* Passage given:

Natalia Christine Poluakan

Personal information
- Born: 19 December 1985 (age 40) Kawangkoan, North Sulawesi, Indonesia
- Height: 1.59 m (5 ft 3 in)

Sport
- Country: Indonesia
- Sport: Badminton
- Handedness: Right

Women's & mixed doubles
- Highest ranking: 217 (WD 29 August 2013) 103 (XD 11 July 2013)
- BWF profile

Medal record
Women's badminton
Representing Indonesia
Asian Championships
| Bronze medal – third place | 2005 Hyderabad | Women's doubles |
Southeast Asian Games
| Bronze medal – third place | 2005 Manila | Women's team |

= Natalia Christine Poluakan =

Indonesian badminton player (born 1985)

* Objective 1: Can you copy out the badminton player's profile from "- BWF profile" up to and including "player (born 1985)"?

* Records to process:
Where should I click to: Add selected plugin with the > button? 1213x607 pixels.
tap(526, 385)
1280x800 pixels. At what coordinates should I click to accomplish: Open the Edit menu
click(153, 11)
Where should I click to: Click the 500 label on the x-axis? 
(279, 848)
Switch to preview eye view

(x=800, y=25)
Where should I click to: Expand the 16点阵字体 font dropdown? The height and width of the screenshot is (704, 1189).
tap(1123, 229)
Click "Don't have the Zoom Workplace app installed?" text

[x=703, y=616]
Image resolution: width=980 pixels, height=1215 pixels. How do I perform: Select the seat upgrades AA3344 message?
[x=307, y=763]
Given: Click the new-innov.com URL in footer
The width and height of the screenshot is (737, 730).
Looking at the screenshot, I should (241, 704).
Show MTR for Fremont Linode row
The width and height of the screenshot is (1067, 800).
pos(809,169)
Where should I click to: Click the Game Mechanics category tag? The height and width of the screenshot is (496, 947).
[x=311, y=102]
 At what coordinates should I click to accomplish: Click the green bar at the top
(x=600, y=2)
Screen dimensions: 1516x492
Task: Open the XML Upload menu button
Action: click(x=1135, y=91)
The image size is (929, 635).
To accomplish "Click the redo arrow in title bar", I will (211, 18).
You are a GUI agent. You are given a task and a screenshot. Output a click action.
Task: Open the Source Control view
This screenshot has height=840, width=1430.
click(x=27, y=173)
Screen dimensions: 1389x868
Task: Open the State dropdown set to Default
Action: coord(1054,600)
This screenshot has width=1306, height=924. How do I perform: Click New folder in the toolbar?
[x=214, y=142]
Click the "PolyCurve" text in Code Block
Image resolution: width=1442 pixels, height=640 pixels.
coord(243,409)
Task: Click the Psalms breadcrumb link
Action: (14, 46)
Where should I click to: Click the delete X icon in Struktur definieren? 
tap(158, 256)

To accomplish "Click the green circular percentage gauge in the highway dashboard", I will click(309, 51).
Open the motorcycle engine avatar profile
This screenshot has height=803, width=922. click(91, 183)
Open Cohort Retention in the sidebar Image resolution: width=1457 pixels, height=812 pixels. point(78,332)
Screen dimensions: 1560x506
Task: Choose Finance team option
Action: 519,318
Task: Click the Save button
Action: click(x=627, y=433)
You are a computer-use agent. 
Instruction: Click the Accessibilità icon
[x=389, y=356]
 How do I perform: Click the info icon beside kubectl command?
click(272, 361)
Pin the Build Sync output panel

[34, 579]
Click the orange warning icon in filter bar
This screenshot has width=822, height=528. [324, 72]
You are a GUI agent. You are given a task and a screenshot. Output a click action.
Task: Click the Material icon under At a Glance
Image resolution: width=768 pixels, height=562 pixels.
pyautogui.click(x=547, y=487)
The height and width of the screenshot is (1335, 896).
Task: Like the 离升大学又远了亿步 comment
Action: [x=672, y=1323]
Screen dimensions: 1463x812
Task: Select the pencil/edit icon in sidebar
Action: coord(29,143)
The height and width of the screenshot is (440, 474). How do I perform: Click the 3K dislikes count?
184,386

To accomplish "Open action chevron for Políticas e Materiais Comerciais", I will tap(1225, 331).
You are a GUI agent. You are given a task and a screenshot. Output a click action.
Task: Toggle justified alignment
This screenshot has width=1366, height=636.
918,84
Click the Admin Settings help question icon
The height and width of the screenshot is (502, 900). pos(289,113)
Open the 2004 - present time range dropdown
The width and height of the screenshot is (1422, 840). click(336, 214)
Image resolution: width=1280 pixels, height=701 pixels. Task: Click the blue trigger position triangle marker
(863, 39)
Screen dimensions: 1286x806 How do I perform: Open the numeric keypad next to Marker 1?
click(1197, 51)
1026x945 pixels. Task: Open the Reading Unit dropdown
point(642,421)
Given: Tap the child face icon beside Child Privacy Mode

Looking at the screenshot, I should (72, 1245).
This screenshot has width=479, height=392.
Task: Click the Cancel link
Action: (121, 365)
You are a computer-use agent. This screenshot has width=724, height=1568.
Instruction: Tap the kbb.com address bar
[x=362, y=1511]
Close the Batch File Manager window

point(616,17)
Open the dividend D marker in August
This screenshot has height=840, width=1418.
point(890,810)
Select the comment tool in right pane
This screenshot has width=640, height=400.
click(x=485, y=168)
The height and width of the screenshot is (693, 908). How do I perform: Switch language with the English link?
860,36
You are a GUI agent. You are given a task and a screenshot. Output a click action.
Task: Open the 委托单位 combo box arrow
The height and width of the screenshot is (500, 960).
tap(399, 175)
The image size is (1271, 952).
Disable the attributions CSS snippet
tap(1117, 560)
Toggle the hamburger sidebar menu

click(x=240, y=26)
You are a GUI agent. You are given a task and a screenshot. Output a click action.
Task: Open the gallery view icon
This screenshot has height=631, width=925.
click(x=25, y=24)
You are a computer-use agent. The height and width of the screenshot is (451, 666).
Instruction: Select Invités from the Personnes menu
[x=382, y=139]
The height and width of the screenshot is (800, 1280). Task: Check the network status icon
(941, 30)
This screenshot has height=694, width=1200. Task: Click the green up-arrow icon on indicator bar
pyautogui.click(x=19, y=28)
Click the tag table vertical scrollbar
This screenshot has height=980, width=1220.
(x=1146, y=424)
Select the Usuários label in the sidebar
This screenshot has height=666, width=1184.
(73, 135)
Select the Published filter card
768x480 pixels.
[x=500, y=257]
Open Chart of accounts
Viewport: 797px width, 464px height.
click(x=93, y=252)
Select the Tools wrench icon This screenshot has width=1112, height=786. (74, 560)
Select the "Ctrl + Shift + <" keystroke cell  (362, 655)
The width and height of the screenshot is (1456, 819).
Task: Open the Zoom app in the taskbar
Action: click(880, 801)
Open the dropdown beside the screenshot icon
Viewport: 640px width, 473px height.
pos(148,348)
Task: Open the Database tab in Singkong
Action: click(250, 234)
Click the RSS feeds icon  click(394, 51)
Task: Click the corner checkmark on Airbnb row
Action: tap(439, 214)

* Objective 2: Can you rewrite the records from the line with "Select the comment tool in right pane" up to and including the line with "Action: click(880, 801)", replacing "wrench" with "gear" and leaving everything else unchanged?

* Full output 1:
- BWF profile

Medal record
Women's badminton
Representing Indonesia
Asian Championships
| Bronze medal – third place | 2005 Hyderabad | Women's doubles |
Southeast Asian Games
| Bronze medal – third place | 2005 Manila | Women's team |

= Natalia Christine Poluakan =

Indonesian badminton player (born 1985)

* Full output 2:
Select the comment tool in right pane
This screenshot has width=640, height=400.
click(x=485, y=168)
The height and width of the screenshot is (693, 908). How do I perform: Switch language with the English link?
860,36
You are a GUI agent. You are given a task and a screenshot. Output a click action.
Task: Open the 委托单位 combo box arrow
The height and width of the screenshot is (500, 960).
tap(399, 175)
The image size is (1271, 952).
Disable the attributions CSS snippet
tap(1117, 560)
Toggle the hamburger sidebar menu

click(x=240, y=26)
You are a GUI agent. You are given a task and a screenshot. Output a click action.
Task: Open the gallery view icon
This screenshot has height=631, width=925.
click(x=25, y=24)
You are a computer-use agent. The height and width of the screenshot is (451, 666).
Instruction: Select Invités from the Personnes menu
[x=382, y=139]
The height and width of the screenshot is (800, 1280). Task: Check the network status icon
(941, 30)
This screenshot has height=694, width=1200. Task: Click the green up-arrow icon on indicator bar
pyautogui.click(x=19, y=28)
Click the tag table vertical scrollbar
This screenshot has height=980, width=1220.
(x=1146, y=424)
Select the Usuários label in the sidebar
This screenshot has height=666, width=1184.
(73, 135)
Select the Published filter card
768x480 pixels.
[x=500, y=257]
Open Chart of accounts
Viewport: 797px width, 464px height.
click(x=93, y=252)
Select the Tools gear icon This screenshot has width=1112, height=786. (74, 560)
Select the "Ctrl + Shift + <" keystroke cell  (362, 655)
The width and height of the screenshot is (1456, 819).
Task: Open the Zoom app in the taskbar
Action: click(880, 801)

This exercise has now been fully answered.